Корш был доволен и моими корреспонденциями в текст «Санкт-Петербургских ведомостей», и в особенности моими фельетонами «С Итальянского бульвара». Но сезон кончался, и писать было почти что не о чем.
Мое первое впечатление от знакомства с Коршем было сразу довольно точное.
Добродушный, не очень блестящий умом, либерально мыслящий москвич, нервный, легко возмущающийся, довольно наивный, человек лучших традиций 40-х годов, как журналист — любящий свое дело, но всегда подавленный своими счетами с тогдашней цензурой. В нем не было той хозяйской сметки и в редакционном смысле, какую выказывал Краевский, когда он мне и на письмах, и при личных свиданиях в Париже намечал то, что было бы особенно ценно для его газеты. Но Краевский был то, что народ называет «кулак», то есть чистой крови оппортунист, умевший ловко лавировать между подводными камнями русского режима, а Коршу дороги были известные принципы и идеалы. Но в выборе ближайших участников в газете он не имел дара предвидения. Сделав Суворина и Буренина главными своими сотрудниками, он верил в их радикализм и не распознал в них будущих матадоров такого органа, как «Новое время».
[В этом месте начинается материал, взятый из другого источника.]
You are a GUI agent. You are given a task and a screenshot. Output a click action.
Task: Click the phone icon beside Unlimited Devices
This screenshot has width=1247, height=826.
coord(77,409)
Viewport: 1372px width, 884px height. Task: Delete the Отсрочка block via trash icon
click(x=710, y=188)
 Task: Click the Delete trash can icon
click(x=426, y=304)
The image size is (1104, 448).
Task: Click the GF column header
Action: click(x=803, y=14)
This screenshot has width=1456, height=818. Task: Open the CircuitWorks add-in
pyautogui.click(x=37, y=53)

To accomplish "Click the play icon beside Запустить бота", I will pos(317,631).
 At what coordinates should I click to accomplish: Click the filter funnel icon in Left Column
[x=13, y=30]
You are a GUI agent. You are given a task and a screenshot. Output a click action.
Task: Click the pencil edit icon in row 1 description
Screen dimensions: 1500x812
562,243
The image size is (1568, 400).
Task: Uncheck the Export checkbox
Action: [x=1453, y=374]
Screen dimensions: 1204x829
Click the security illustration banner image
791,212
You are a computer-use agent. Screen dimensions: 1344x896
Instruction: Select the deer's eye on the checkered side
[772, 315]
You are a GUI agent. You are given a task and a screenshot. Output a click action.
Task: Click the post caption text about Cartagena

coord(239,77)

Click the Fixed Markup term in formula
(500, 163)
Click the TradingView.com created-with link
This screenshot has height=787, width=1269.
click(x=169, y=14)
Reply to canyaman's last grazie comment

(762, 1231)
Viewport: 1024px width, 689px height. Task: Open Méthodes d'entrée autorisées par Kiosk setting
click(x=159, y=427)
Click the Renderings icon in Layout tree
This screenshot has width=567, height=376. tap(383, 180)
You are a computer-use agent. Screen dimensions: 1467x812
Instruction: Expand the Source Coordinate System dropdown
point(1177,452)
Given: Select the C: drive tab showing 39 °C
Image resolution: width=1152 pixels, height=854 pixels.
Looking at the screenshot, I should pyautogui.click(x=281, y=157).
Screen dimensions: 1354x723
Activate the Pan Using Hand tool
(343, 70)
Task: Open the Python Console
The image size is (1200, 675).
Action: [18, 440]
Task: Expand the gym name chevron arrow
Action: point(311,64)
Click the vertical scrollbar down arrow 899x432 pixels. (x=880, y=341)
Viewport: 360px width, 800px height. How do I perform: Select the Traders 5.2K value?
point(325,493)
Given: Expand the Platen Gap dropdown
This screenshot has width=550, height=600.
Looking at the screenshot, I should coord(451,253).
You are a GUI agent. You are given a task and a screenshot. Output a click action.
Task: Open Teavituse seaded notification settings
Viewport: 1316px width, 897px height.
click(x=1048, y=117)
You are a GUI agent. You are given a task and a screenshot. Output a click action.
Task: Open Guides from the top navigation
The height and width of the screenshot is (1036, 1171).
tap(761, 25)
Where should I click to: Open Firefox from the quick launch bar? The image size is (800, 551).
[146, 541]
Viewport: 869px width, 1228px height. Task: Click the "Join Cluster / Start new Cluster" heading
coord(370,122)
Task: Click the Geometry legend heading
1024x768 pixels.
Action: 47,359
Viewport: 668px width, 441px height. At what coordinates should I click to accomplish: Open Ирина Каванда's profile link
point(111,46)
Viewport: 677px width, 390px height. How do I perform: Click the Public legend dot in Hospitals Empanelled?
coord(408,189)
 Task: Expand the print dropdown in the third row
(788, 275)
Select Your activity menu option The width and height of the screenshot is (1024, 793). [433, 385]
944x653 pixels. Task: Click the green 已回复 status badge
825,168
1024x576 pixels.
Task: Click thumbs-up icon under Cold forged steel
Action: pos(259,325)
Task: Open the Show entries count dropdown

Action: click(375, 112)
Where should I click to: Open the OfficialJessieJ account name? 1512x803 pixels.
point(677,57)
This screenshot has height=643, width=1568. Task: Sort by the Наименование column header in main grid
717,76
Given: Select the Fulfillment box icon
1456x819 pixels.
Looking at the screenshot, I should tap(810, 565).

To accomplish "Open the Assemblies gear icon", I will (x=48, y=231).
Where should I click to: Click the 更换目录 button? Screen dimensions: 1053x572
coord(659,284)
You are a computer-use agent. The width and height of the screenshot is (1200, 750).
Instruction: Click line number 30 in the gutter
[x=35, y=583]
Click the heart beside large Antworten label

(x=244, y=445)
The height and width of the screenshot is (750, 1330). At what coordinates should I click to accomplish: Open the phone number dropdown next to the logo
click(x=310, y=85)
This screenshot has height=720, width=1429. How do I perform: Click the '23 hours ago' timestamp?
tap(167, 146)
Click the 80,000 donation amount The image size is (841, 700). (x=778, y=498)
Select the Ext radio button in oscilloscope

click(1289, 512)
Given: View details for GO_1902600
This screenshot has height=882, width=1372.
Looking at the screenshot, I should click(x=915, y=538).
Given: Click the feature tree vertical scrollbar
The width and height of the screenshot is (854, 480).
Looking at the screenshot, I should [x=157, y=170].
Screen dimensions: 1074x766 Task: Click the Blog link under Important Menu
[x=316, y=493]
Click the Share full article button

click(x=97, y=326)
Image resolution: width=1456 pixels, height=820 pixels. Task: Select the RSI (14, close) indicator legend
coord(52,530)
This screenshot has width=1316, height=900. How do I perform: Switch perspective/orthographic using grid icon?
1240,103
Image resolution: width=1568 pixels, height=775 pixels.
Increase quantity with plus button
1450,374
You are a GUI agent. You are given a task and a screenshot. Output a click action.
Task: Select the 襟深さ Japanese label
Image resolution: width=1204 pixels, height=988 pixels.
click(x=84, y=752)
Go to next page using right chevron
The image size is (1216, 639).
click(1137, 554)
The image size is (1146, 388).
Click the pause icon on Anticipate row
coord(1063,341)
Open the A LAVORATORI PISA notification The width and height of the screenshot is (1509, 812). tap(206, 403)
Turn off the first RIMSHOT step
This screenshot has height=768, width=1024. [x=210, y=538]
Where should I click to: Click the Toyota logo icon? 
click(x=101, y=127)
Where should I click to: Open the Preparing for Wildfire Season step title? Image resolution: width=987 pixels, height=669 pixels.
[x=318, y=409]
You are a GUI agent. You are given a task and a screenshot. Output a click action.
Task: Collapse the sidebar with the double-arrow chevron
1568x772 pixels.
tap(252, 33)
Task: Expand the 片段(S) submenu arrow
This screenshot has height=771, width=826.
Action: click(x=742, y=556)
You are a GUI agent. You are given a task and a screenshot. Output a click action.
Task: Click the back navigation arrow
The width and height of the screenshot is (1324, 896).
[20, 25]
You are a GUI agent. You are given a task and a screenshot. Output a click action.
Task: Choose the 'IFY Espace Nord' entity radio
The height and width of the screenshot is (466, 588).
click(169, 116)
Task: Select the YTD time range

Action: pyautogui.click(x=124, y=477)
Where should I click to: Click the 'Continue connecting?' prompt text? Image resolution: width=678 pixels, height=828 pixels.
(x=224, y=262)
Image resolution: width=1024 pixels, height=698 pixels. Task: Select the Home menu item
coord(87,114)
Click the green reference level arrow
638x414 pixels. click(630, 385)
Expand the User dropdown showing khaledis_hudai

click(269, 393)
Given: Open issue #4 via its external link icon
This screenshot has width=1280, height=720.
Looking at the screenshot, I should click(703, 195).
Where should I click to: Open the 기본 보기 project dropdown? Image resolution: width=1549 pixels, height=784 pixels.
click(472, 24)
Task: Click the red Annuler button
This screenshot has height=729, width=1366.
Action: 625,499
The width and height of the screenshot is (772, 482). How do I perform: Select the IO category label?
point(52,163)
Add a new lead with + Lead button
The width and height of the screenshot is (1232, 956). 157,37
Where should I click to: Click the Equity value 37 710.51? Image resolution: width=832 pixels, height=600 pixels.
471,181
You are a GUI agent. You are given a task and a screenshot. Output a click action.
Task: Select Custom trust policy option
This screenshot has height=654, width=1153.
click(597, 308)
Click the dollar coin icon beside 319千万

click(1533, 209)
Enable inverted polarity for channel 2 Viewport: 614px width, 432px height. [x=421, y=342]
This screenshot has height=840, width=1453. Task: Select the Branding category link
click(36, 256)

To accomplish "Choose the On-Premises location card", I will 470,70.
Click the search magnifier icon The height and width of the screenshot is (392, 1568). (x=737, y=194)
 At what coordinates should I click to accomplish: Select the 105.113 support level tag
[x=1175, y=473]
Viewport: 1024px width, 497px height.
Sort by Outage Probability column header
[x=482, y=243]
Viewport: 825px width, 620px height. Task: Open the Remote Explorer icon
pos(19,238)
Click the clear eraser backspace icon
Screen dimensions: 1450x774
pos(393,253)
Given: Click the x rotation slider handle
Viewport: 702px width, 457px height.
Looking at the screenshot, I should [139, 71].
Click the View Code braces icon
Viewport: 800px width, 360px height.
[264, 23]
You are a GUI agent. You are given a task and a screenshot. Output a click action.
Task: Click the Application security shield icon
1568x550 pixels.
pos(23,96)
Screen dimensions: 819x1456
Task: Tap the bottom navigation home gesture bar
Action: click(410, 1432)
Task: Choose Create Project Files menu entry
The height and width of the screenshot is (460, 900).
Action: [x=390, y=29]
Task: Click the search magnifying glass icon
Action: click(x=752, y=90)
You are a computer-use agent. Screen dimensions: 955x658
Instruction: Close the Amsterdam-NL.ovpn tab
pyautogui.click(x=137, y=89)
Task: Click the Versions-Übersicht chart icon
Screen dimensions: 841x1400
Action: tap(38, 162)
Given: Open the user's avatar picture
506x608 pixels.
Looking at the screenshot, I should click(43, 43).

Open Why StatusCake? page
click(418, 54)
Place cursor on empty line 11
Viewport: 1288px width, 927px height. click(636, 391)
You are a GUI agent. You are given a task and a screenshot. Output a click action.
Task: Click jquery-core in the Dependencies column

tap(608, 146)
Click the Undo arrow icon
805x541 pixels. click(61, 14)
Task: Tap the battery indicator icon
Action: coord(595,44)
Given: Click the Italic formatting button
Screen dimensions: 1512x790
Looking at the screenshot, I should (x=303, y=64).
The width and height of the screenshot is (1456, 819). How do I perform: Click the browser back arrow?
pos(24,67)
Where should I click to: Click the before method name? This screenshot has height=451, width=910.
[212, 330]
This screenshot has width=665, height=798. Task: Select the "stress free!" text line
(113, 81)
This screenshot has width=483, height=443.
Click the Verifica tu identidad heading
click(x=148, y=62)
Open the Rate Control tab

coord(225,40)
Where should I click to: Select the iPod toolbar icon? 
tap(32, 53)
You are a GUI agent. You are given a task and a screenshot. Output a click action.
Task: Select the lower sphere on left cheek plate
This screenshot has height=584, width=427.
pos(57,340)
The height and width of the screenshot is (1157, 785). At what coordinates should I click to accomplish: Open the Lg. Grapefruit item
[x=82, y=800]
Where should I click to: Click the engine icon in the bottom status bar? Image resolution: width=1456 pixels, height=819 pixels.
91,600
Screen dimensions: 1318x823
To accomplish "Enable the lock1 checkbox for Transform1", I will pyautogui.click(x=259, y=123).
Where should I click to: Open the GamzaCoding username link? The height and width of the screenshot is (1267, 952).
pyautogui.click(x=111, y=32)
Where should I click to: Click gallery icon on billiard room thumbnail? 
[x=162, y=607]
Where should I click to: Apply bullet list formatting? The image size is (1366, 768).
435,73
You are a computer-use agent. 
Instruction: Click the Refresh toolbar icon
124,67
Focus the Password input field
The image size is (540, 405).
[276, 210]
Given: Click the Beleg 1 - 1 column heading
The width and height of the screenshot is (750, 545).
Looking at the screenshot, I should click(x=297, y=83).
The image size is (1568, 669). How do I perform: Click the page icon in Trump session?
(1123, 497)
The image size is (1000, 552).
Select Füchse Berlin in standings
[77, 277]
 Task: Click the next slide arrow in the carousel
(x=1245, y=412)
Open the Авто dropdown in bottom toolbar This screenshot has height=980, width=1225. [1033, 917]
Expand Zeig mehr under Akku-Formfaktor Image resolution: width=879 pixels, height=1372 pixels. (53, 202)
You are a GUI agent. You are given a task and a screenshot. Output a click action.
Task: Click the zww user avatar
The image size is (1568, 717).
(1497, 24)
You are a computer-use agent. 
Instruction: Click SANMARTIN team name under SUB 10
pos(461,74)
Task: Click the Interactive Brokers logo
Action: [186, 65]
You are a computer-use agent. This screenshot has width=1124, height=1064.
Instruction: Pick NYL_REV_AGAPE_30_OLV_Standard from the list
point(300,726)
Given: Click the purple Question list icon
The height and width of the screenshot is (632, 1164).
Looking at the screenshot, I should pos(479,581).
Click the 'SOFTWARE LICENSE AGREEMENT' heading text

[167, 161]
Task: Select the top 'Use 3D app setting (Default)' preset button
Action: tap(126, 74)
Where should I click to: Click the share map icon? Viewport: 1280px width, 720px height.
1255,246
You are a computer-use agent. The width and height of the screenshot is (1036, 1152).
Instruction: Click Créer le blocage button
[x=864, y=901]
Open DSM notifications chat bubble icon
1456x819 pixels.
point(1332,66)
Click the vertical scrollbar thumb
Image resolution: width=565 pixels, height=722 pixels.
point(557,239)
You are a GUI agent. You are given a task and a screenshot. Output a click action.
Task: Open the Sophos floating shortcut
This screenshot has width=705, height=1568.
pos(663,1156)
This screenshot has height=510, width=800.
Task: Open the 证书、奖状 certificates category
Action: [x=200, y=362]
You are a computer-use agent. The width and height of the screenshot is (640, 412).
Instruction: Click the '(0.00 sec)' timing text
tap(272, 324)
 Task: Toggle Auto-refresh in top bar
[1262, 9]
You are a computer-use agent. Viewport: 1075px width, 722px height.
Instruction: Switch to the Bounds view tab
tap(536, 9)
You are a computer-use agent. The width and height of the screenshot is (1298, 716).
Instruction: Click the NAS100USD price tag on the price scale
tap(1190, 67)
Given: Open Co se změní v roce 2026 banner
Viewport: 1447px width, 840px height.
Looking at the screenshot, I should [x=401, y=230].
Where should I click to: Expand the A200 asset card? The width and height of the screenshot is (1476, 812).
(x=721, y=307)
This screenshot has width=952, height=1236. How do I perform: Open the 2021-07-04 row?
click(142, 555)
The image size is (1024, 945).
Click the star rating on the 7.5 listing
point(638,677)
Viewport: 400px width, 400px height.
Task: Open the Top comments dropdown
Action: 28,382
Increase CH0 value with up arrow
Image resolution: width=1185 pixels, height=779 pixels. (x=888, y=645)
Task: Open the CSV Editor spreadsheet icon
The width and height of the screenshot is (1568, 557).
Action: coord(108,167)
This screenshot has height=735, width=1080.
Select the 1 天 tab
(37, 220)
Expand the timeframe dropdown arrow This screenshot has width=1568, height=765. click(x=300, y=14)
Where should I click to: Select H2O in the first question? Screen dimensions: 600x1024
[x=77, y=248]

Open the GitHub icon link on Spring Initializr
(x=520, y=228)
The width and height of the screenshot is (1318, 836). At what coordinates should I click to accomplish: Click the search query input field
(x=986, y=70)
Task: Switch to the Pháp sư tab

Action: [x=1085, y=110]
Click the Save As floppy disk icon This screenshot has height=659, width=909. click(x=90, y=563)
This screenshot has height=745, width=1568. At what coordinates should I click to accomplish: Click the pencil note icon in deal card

Он приблизил к себе Жохова — того, что был убит на дуэли Евгением Утиным, — как передовика по земским и вообще внутренним вопросам, и я одно время думал, что этот Жохов писал у Корша и критические фельетоны. И от Корша я тогда в первый раз узнал, что критик его газеты — Буренин, тот самый Буренин, который начинал у меня в «Библиотеке» юмористическими стишками.